RAW RECORDS:
^^^^^^^^^^^^^^^^
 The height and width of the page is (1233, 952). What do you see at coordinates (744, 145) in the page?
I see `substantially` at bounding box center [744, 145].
^^^^^^^^^^^^^^^^
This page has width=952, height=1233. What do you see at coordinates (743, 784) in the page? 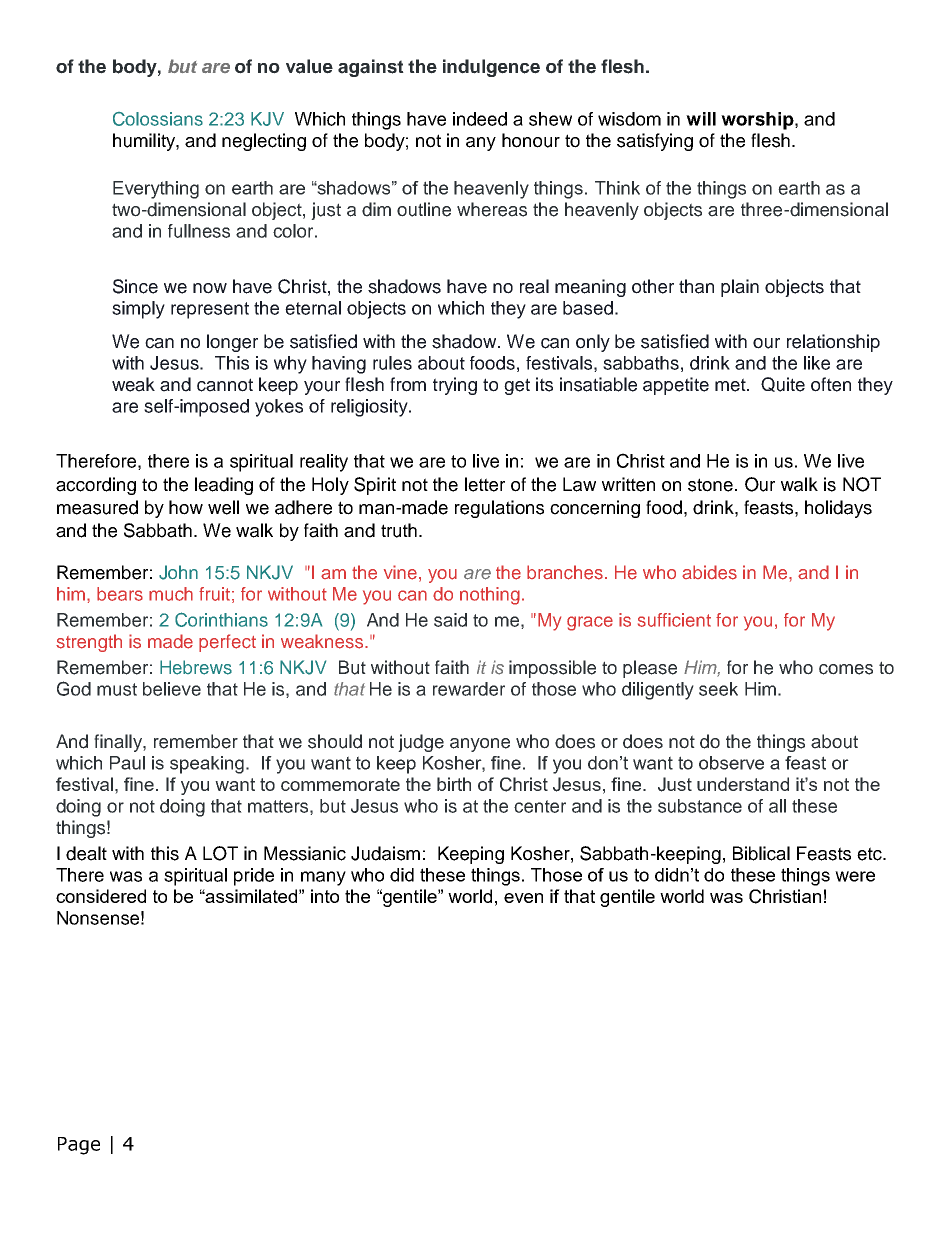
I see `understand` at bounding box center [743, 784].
^^^^^^^^^^^^^^^^
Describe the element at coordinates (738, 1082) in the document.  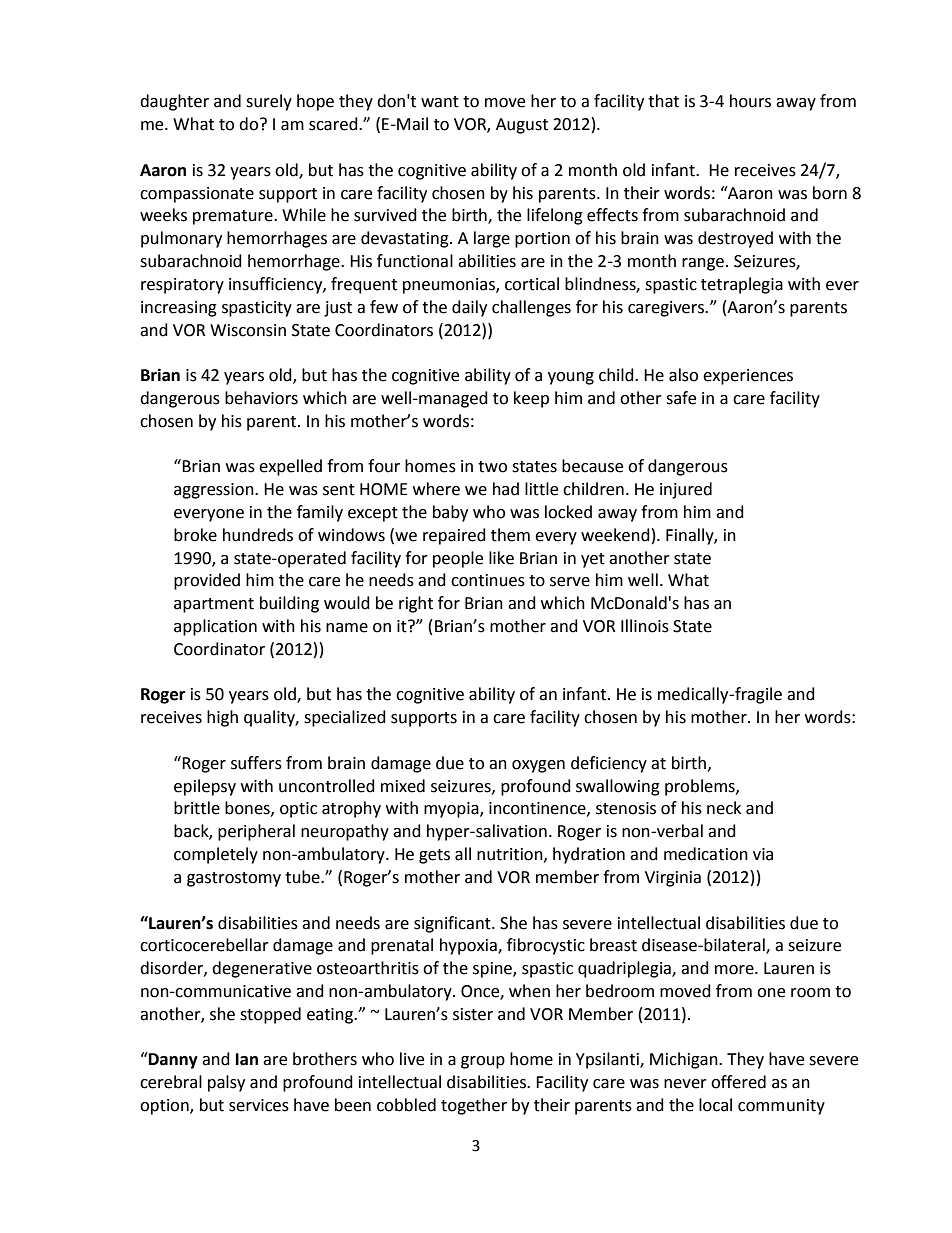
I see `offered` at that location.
^^^^^^^^^^^^^^^^
SHORT PROBLEM: Substitute "document" for "page" and write out again the rows from the line containing "This page has" through the line containing "center [743, 784].", keeping everything else the same. Omit the pictures from your answer.

CORRECT RESULT:
This document has width=952, height=1233. What do you see at coordinates (743, 784) in the document? 
I see `understand` at bounding box center [743, 784].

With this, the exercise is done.